For the way we have lived, is it closing time everywhere?
Leave a comment
Blimey – beside the GFC there was more downside to globalisation? Did those glossy brochures mention all that?
Surprise, surprise! A system that evolves over time based on a design principle of satisfying the infinite greed of a small proportion of total system users, with no thought for anything else, does not always result in a system design that is optimal in terms of resilience or efficiency.
The system of global trade and interdependency that so many neoliberal economists applaud is something that no self-respecting engineer would want their name associated with: an immensely complex network with many, many single points of failure that render the whole edifice extremely fragile. Worst of all, no ‘Plan B’ if things go pear-shaped.
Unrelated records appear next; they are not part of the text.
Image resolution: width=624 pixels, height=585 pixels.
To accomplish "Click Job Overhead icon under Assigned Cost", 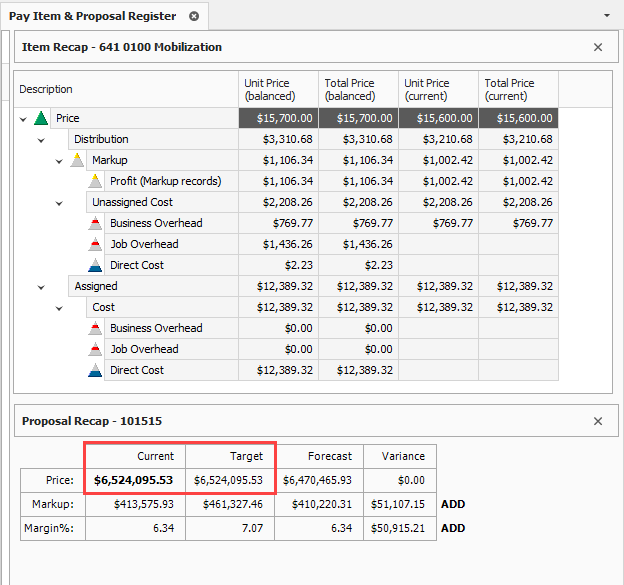I will [95, 349].
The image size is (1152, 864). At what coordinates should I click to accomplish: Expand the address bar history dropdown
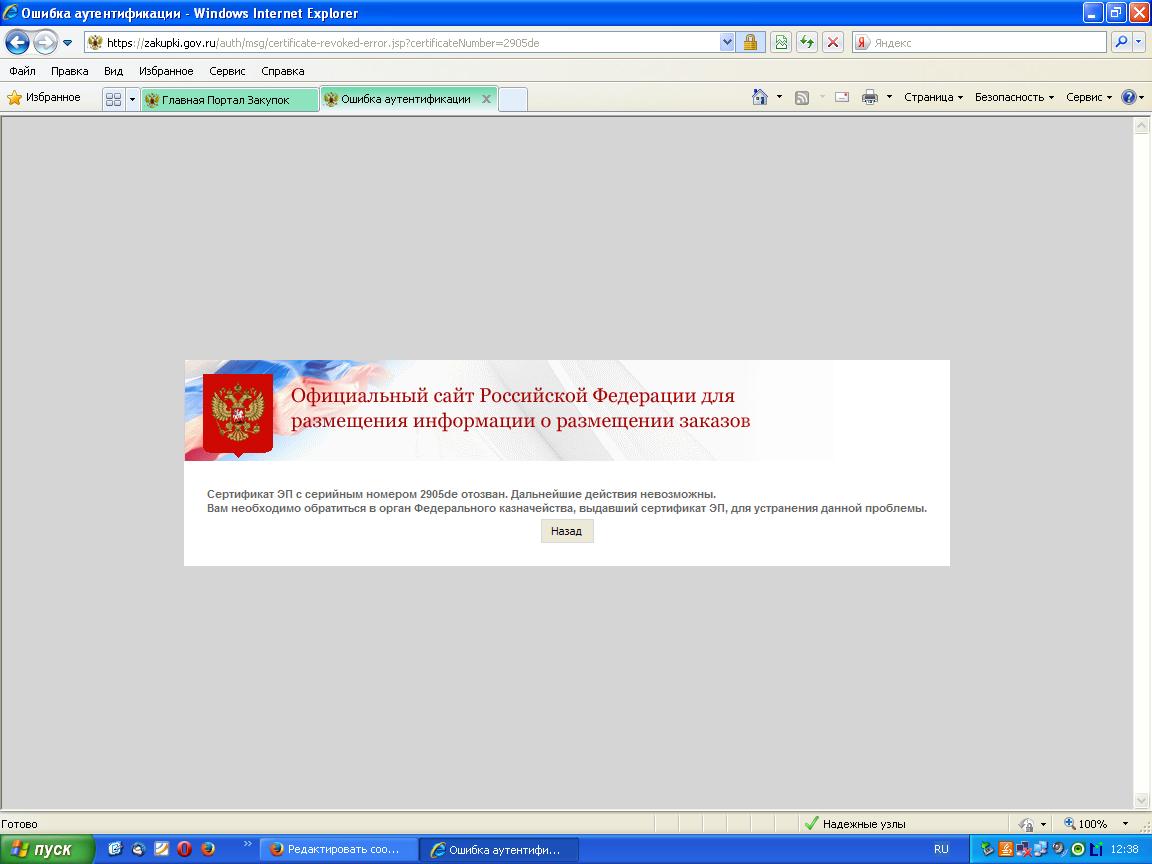pyautogui.click(x=727, y=42)
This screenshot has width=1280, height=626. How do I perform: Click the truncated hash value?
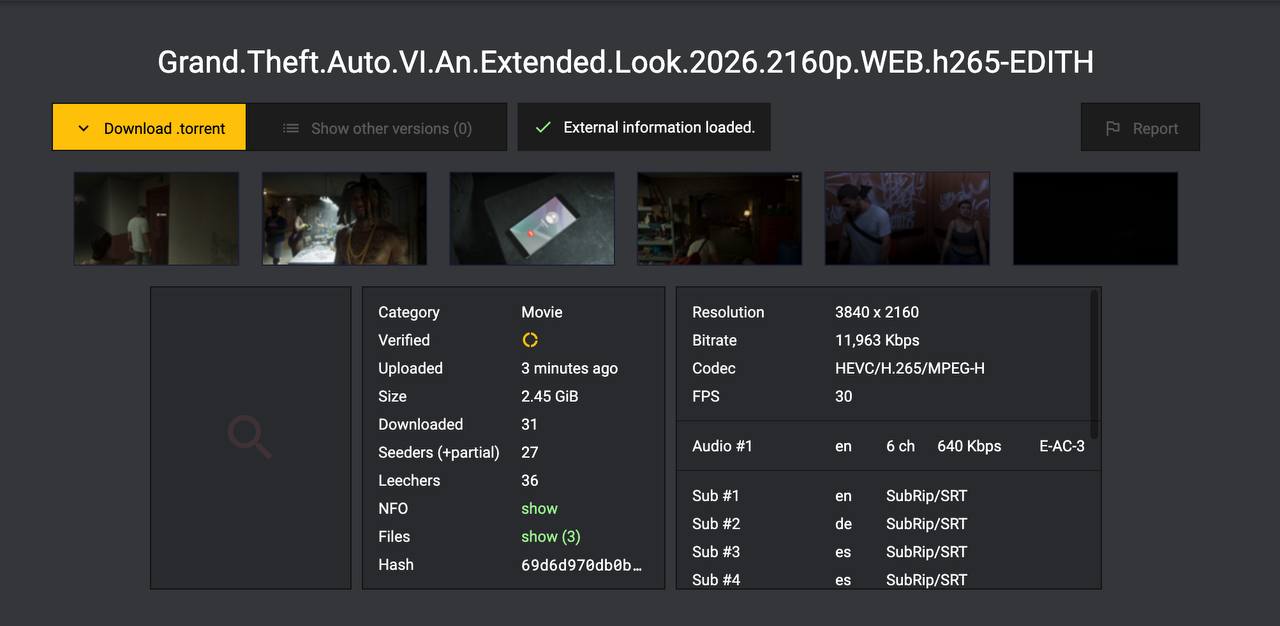tap(581, 564)
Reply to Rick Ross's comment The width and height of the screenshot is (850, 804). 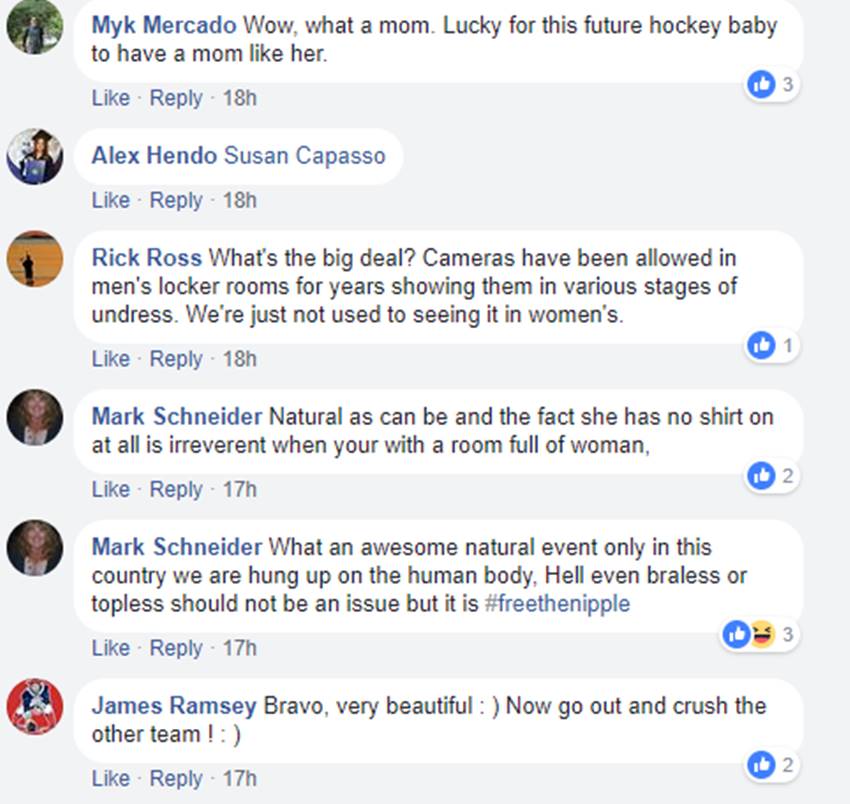(x=176, y=358)
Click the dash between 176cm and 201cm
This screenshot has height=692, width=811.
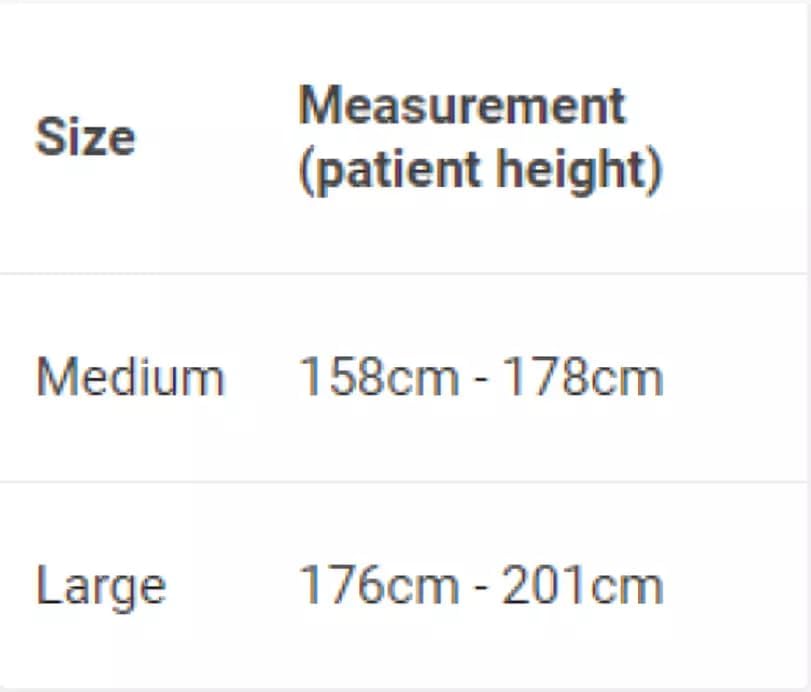click(x=480, y=588)
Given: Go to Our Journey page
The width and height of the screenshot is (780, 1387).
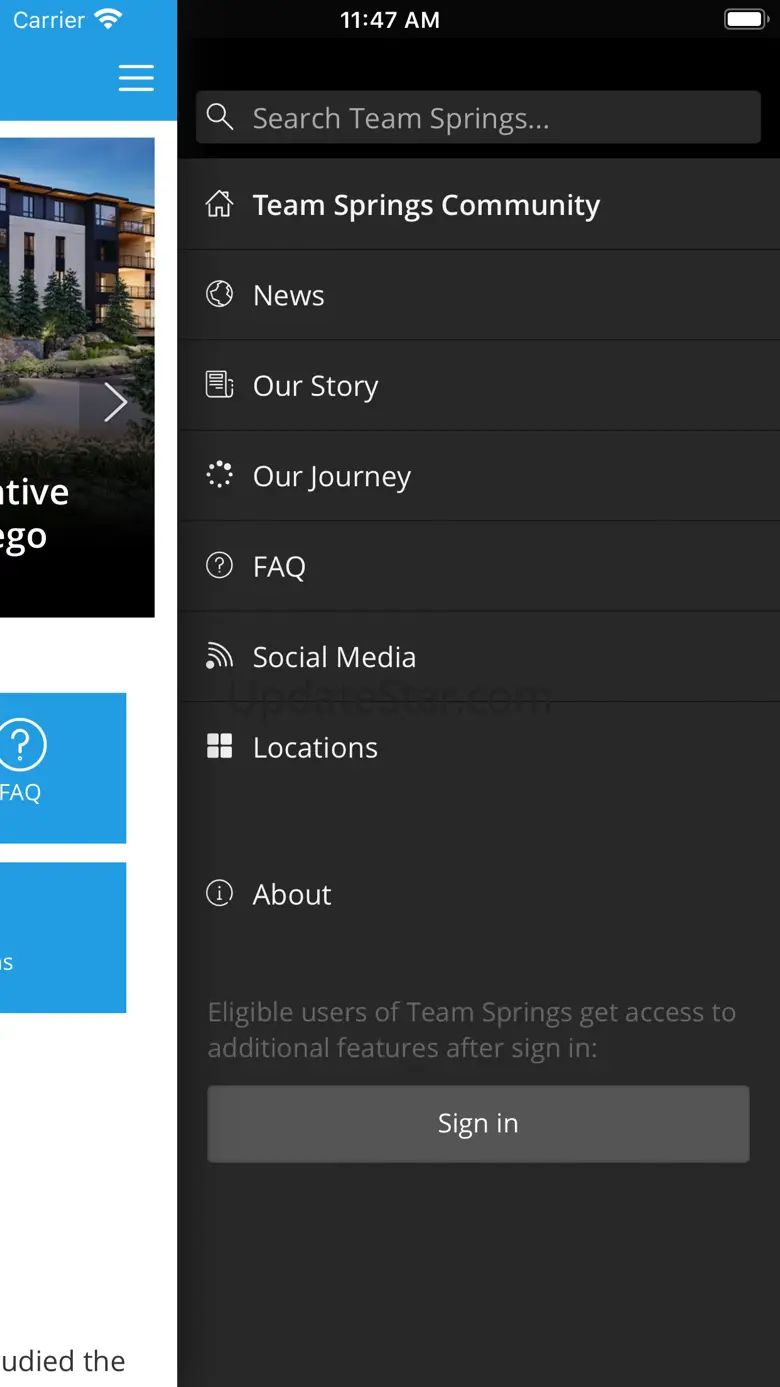Looking at the screenshot, I should pos(331,477).
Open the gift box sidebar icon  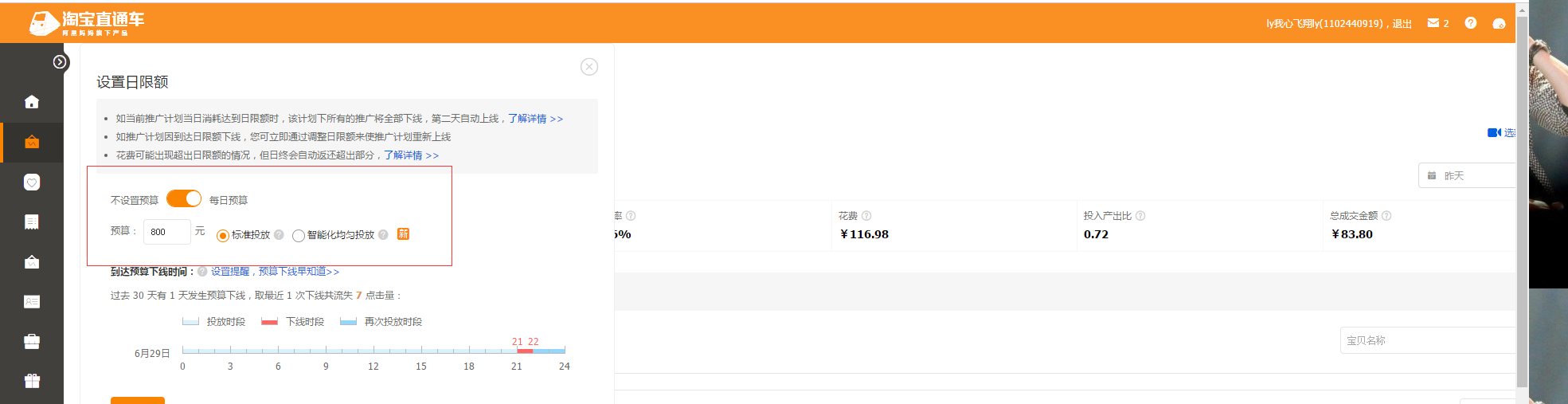(x=32, y=381)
And yet the greedy remain in control and the system resists any and all attempts to redirect it towards anything remotely more egalitarian.
Perhaps we are seeing the solution to Fermi’s paradox playing out.
Just to add to the U.S. led ‘business at usual’, feel, the top article at The Intercept is headed;
“How the Senate Paved the Way for Coronavirus Profiteering, and How Congress Could Undo It” , and begins;
“Before a vaccine to combat the coronavirus pandemic is within view, the Trump administration has already walked back its initial refusal to promise that any remedy would be affordable to the general public. “We can’t control that price because we need the private sector to invest,” Alex Azar, Health and Human Services secretary and a former drug industry executive, told Congress….”, and mentions shortly thereafter, with heavy dollops of irony, particularly the transnational JV dollop;
“Gilead Sciences, a drugmaker known for price gouging, has been working with Chinese health authorities to see if the experimental drug remdesivir can treat coronavirus symptoms. World Health Organization officials say it’s the “only one drug right now that we think may have real efficacy.” But remdesivir, which was previously tested to treat Ebola virus, was developed through research conducted at the University of Alabama at Birmingham with funding from the federal government.
That’s how much of the pharmaceutical industry’s research and development is funded. The public puts in the money, and private companies keep whatever profits they can command. But it wasn’t always that way. Before 1995, drug companies were required to sell drugs funded with public money at a reasonable price. Under the Clinton administration, that changed….”
The powerful continue to underestimate Mother Nature.
Covid-19 does not recognise governments or their rich benefactors, they are an irrelevance.
Yes, but in the US the wealthy can afford the health care- the poor? Meh
As the dictum goes, predictions are notoriously difficult particularly about the future. It has however been most interesting to see who jumps on the panic bandwagon and who seeks and heeds competent counsel.
These outbreaks sometimes really take and sometimes fizzle out. Presently even in China more than 99.9% of people are unaffected. The situation has allowed for some largely uncomparative and unwarranted Iran bashing on one hand and politicised griping about the US health system which has far greater chronic problems on the other.
To me it’s another example of the vagaries of the non linear dynamical systems that surround us. There seems little reason so far to compare today to 1919 – a terrible pandemic that came and went in several waves inexplicable even today.
The best thing I’ve done is talk to my staid, experienced GP who I’ve known for years. Second best was listening to an epidemiology professor on radio national. Most of us are unlikely to get sick. Those who do will mostly suffer mild illness. Children and most healthy adults are very unlikely to die. The elderly and those with pre existing and chronic conditions will suffer worst.